6/10
Some Background on "The Missionary"
30 March 2005
This is not the funny film it could have been. Given that Palin and Maggie Smith (and Denholm Elliot) were in the very funny "A Private Function" a short time after this film, this is slightly disappointing.

I agree that Michael Hordern's brief appearance as the ultimately lost butler is the movie's finest moment - and I wonder if the germ for this idea was the Monty Python's sketch "The Golden Age of Ballooning", where Graham Chapman, as the butler for the Montgoffier brothers can't recognize what piece of furniture he is supposed to go to, and keeps requesting instructions. Hordern's hopeless invasion of room after room of the immense Ames mansion is quite funny. It was a good moment, but one of too few. Another is the business of Lord Ames (Trevor Howard, sort of spoofing his performance as Lord Cardigan in "The Charge of the Light Brigade") thinking of his favorite words - note how he loves to spell "flog" with two gees.
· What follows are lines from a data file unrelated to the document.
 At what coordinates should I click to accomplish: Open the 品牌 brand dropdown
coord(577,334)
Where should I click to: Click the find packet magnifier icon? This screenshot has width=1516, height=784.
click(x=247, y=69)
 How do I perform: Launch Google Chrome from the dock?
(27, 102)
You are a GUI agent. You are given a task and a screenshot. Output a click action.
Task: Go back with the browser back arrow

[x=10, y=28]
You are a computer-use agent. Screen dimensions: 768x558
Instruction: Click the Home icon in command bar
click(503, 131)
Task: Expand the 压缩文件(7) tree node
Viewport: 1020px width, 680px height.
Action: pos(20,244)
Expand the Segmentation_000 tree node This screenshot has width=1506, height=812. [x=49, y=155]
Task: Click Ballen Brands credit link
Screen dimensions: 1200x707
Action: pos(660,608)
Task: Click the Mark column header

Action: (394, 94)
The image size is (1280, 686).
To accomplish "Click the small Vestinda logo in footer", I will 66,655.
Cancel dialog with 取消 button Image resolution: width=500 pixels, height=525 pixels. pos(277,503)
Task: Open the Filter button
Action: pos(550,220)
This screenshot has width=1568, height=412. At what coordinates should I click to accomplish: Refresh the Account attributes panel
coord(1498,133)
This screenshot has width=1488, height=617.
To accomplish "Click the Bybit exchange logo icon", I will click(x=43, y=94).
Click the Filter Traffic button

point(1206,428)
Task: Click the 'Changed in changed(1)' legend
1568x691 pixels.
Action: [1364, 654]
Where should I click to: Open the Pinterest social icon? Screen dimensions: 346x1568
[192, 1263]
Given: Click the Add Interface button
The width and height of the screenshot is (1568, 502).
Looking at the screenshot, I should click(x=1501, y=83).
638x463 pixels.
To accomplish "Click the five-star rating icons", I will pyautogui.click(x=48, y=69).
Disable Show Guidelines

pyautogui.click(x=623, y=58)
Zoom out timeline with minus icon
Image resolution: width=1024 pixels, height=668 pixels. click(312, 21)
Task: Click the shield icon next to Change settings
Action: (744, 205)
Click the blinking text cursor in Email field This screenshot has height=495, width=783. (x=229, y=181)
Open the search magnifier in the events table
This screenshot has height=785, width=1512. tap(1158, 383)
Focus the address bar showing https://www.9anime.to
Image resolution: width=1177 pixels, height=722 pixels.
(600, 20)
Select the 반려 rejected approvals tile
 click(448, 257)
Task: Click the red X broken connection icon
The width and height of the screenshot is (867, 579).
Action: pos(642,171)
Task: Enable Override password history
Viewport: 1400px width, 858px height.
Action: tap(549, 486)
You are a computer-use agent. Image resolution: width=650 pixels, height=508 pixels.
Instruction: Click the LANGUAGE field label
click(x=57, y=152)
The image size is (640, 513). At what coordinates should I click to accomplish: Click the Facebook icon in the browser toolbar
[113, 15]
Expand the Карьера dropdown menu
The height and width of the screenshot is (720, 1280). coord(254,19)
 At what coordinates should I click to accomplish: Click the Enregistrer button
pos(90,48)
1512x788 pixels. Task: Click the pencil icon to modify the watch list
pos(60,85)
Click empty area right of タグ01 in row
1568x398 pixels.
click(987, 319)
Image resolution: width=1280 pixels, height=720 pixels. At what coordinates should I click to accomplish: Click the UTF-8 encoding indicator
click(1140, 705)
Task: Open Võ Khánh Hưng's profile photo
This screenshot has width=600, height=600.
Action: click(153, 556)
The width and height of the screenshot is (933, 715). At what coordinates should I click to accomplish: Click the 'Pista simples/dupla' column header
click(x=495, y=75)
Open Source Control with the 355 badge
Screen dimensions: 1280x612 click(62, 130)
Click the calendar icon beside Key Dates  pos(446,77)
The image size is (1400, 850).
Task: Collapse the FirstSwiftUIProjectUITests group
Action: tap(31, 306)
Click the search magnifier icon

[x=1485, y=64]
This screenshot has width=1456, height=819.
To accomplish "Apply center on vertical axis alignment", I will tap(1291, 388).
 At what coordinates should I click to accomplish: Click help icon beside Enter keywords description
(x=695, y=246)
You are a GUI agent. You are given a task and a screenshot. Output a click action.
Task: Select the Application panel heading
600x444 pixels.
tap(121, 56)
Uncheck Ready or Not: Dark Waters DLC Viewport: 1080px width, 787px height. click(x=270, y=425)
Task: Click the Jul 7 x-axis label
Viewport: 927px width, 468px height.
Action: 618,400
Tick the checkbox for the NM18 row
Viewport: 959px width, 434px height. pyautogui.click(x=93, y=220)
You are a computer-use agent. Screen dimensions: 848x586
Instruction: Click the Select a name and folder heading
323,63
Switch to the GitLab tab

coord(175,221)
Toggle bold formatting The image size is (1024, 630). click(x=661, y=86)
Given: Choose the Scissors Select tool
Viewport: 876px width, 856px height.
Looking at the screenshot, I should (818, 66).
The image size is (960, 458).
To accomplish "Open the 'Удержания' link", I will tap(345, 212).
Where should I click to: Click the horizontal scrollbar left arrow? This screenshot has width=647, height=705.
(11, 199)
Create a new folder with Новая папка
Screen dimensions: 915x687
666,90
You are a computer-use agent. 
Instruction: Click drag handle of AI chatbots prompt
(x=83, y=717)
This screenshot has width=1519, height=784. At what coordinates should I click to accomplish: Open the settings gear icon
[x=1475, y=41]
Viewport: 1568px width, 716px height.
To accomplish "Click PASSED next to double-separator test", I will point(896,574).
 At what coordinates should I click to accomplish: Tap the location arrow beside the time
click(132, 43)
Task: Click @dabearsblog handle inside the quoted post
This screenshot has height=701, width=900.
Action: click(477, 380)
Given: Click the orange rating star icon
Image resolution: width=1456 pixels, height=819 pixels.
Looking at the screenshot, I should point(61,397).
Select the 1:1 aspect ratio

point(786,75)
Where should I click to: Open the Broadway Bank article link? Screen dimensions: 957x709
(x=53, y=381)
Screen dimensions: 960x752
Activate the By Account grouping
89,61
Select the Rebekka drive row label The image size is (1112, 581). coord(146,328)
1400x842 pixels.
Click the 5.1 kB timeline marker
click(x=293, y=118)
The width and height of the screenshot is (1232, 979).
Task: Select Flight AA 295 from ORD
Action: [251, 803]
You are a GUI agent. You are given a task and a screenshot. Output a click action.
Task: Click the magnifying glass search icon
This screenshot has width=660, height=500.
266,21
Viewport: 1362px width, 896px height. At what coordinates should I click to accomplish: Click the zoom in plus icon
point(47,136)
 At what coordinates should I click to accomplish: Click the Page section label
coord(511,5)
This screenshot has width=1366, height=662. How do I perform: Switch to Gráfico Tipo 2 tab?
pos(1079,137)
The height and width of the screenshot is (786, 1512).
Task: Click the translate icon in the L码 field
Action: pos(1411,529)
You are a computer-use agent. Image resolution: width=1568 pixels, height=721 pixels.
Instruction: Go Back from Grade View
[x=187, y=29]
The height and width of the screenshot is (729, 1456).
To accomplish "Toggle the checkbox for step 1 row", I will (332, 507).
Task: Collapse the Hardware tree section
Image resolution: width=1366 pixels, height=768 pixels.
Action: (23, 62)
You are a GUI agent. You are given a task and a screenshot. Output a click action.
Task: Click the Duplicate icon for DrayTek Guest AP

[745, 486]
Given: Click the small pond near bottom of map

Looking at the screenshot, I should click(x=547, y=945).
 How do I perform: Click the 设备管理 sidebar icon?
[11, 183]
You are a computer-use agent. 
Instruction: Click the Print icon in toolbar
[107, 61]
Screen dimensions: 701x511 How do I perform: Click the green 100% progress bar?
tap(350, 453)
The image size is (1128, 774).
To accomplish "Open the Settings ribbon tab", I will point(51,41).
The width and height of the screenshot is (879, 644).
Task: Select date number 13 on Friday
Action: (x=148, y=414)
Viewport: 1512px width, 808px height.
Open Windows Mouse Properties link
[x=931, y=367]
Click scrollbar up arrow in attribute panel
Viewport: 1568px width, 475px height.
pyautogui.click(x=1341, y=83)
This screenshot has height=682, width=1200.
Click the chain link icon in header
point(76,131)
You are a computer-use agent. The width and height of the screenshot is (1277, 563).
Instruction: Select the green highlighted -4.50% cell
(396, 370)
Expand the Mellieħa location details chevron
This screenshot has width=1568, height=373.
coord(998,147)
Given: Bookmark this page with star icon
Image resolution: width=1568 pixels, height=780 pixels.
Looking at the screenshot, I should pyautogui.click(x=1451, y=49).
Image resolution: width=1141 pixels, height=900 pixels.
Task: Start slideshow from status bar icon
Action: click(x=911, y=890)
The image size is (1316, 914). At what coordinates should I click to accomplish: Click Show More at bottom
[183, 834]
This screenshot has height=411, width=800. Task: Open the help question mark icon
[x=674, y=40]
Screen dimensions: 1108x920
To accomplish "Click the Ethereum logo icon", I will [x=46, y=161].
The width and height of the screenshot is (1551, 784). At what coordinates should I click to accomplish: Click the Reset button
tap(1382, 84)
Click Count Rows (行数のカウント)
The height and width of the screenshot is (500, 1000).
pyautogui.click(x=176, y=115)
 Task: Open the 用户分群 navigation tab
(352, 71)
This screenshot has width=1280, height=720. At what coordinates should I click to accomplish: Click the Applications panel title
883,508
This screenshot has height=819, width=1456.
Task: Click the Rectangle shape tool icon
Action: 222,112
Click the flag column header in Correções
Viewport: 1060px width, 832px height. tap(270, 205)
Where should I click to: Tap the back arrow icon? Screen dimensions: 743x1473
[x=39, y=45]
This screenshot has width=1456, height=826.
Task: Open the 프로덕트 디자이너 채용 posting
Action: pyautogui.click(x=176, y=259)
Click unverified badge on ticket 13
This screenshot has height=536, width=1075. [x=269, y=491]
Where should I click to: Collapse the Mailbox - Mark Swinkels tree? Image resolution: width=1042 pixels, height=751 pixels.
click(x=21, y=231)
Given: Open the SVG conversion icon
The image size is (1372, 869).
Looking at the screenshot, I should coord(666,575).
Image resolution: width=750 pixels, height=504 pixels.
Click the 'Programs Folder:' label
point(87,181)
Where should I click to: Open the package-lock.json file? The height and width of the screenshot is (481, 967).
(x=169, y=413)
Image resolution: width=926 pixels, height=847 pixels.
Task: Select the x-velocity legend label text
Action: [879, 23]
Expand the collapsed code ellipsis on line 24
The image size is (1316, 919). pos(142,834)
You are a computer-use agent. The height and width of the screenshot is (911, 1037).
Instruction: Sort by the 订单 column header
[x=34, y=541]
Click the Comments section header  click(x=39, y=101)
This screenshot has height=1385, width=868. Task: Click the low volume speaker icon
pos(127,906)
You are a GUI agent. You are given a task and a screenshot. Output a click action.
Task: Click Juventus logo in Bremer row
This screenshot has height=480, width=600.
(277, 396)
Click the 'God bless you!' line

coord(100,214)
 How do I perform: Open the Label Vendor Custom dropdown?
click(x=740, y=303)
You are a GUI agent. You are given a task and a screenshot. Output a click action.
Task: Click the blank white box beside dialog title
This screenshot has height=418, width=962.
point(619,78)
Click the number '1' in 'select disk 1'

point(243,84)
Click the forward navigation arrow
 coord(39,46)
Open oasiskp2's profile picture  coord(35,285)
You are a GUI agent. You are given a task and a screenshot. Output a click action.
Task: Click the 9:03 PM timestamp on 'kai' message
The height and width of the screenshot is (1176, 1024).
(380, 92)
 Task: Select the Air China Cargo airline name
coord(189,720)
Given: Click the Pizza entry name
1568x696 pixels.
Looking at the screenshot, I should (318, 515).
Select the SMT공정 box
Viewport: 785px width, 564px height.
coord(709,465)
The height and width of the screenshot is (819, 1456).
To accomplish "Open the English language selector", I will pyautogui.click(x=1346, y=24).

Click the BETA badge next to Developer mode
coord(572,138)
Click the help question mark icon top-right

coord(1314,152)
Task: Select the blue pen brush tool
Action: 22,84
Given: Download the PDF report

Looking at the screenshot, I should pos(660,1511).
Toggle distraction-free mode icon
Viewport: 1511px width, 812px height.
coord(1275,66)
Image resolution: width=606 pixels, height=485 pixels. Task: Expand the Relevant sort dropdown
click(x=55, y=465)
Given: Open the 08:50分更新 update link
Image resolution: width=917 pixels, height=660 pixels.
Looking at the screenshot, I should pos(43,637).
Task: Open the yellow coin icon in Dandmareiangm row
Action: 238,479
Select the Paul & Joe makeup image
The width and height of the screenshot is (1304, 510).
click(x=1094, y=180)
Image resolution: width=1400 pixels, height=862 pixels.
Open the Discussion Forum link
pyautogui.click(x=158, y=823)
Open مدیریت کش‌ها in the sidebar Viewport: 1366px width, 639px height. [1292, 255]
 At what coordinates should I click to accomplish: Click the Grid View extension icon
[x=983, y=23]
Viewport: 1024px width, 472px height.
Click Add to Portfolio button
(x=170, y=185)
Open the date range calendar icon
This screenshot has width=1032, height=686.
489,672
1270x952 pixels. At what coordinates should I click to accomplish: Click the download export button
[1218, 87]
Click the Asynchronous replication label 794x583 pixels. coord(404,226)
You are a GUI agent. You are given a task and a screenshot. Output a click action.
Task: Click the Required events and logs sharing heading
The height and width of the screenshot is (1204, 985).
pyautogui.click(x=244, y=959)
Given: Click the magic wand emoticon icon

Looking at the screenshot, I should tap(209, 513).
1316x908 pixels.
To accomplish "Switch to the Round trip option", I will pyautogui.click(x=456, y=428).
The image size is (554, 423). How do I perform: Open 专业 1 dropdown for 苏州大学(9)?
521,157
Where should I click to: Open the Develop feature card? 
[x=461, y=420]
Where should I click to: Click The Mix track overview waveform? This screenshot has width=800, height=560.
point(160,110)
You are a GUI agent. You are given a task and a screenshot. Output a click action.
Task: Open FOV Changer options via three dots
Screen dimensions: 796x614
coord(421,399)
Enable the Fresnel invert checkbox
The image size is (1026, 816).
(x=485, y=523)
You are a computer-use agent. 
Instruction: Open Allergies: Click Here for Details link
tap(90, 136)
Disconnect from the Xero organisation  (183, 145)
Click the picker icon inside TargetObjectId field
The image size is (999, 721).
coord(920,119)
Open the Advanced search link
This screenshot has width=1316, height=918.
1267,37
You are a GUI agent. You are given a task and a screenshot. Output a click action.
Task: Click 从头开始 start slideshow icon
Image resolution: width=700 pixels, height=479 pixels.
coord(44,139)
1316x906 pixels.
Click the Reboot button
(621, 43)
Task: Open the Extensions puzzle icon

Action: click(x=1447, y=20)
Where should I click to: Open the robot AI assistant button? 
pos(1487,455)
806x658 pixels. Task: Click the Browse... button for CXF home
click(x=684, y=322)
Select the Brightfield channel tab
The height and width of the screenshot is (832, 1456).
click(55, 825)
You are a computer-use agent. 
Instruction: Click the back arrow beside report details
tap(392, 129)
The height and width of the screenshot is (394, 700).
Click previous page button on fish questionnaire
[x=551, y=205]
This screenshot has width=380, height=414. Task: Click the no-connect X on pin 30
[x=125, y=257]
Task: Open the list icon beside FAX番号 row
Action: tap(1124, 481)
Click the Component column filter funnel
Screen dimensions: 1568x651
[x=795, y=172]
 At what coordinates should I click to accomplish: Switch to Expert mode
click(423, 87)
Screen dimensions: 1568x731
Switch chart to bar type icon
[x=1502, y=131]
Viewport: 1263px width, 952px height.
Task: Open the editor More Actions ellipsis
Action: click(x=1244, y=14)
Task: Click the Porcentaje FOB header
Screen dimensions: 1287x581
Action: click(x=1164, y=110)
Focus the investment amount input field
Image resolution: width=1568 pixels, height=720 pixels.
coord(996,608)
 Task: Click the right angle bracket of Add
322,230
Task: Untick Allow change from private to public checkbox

The film is actually an anachronism of an historical scandal. It is set in the 1906 or so, but actually in 1931 there was such a scandal involving an English clergyman, Reverend Harold Davidson "the Rector of Stiffkey" (pronounced "Stewkey"). He had been leading a mission in the East End of London, and it turned out that for some curious religious motive he had actually had relations with the prostitutes. The Rector was defrocked as a result. Davidson was something of an exhibitionist, and he eventually met an odd fate - he tried to be a lion tamer and was mauled to death. That part of the story is not in this film (probably just as well). But the film still lacks real juice. Fortunately "A Private Function" turned out to have juice. And Palin also had "A Fish Named Wanda" in his future as well.